A Phase 2 Study of the Safety and Efficacy of AV078 in Participants With Tuberous Sclerosis Complex (TSC) Refractory Epilepsy (RESTOR-1)

June 25, 2026 updated by: Aeovian Pharmaceuticals, Inc.

A Parallel-Group, Phase 2, Double-Blind, Placebo-Controlled, Randomized Study of the Safety and Efficacy of Oral AV078 in Participants With Tuberous Sclerosis Complex (TSC) Refractory Epilepsy

This Phase 2, randomized, double-blind, placebo-controlled study will evaluate the safety, tolerability, and efficacy of oral AV078 in participants with refractory epilepsy due to tuberous sclerosis complex (TSC). Approximately 42 participants will be randomized in a 5:1 ratio to receive AV078 or placebo.

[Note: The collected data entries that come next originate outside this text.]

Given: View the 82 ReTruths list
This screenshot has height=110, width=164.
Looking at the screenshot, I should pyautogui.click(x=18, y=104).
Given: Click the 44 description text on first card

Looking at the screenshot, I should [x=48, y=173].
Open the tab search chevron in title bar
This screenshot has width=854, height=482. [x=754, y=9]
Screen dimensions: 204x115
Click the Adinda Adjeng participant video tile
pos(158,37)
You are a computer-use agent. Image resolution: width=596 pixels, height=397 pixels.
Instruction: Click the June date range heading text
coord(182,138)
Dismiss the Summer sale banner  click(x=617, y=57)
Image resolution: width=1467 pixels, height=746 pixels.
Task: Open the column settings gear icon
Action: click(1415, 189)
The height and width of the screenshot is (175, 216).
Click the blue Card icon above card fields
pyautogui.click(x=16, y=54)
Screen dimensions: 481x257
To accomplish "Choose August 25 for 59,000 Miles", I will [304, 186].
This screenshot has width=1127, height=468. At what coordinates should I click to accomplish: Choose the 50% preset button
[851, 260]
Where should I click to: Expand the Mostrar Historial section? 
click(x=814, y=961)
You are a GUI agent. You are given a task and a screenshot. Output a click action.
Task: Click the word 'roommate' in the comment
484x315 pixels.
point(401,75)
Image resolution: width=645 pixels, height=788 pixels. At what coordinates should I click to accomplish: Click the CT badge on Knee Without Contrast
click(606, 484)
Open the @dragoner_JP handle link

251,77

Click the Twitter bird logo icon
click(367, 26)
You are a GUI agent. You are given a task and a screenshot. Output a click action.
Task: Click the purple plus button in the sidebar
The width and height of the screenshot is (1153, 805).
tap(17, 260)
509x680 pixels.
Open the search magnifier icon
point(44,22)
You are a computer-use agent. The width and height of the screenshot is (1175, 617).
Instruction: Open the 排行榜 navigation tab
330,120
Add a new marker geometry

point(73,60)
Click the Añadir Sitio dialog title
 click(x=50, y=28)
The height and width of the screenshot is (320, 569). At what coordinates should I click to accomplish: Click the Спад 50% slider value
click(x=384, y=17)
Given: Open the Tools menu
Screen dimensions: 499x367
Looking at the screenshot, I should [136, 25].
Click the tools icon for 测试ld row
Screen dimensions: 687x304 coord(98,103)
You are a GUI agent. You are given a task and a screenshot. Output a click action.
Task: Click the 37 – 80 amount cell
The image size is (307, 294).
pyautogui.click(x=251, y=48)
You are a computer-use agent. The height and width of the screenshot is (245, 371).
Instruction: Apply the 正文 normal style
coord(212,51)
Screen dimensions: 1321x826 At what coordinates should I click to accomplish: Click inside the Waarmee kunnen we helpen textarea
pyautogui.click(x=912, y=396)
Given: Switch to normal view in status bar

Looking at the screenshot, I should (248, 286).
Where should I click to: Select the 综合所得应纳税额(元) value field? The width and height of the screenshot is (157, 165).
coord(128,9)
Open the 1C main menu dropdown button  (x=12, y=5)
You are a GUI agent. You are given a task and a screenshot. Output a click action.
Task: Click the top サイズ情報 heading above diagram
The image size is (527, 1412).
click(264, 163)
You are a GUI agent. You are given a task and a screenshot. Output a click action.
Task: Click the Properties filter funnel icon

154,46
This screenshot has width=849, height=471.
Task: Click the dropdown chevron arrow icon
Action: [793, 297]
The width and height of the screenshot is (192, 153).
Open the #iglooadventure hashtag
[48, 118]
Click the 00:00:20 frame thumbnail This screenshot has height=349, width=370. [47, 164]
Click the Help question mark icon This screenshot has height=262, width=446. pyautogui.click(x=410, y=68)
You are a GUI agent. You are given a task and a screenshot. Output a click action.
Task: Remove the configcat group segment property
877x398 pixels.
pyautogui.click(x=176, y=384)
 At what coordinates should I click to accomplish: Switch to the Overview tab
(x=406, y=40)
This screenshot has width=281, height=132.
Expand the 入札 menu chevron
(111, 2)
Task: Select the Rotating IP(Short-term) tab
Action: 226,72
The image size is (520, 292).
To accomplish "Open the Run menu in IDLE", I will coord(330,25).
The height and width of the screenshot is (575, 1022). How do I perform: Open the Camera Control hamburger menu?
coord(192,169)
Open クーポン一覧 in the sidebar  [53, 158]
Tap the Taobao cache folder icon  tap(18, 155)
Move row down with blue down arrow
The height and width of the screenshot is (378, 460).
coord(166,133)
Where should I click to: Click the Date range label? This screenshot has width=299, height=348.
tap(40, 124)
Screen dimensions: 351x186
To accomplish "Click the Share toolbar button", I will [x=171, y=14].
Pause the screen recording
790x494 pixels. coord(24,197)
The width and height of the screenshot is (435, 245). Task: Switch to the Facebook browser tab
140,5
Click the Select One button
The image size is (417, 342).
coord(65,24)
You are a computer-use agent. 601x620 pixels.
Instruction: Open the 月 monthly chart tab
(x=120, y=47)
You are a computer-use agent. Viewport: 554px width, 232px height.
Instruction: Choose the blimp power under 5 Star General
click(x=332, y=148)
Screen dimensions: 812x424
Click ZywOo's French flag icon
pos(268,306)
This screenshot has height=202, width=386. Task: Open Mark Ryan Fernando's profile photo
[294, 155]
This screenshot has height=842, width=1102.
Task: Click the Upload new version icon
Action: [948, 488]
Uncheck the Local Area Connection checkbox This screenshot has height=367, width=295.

The study will include a Screening Period collecting 4 weeks of pre-treatment Baseline data on seizure frequency, and progress to a 12-week Treatment Period, followed by an in person final follow-up visit approximately 2 weeks after the last dose.

Study Overview

Status

Not yet recruiting

Intervention / Treatment

Detailed Description

This study is a Phase 2, randomized, placebo controlled, double-blind, study that will evaluate the safety, tolerability, and efficacy of 12 weeks of treatment with AV078 (a selective inhibitor of mammalian target of rapamycin complex 1 (mTORC1) in participants with refractory epilepsy due to TSC.

Tuberous Sclerosis Complex (TSC) is a genetic disorder where mTOR1 complex 1 (or mTORC1) becomes more active than normal. This is an important cause of TSC symptoms, including epilepsy, which can be very difficult to treat.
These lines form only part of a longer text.